### BRIEF
Skip the images; return every entry exactly.
"""
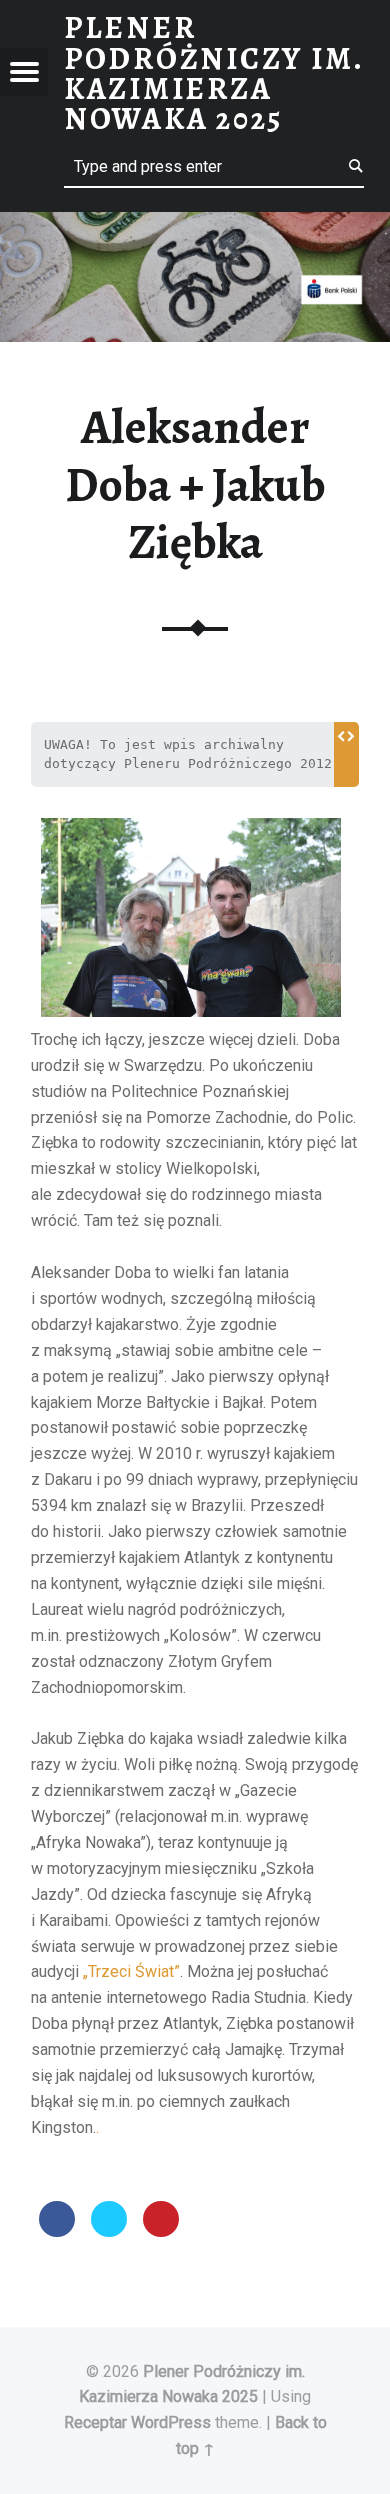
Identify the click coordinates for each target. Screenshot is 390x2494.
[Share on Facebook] (57, 2231)
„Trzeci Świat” (131, 1971)
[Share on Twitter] (109, 2231)
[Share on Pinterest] (161, 2231)
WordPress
"""
### PROBLEM SOLUTION
Identify the click coordinates for each target. Screenshot is 390x2494.
[Share on Facebook] (57, 2231)
„Trzeci Świat” (131, 1971)
[Share on Twitter] (109, 2231)
[Share on Pinterest] (161, 2231)
WordPress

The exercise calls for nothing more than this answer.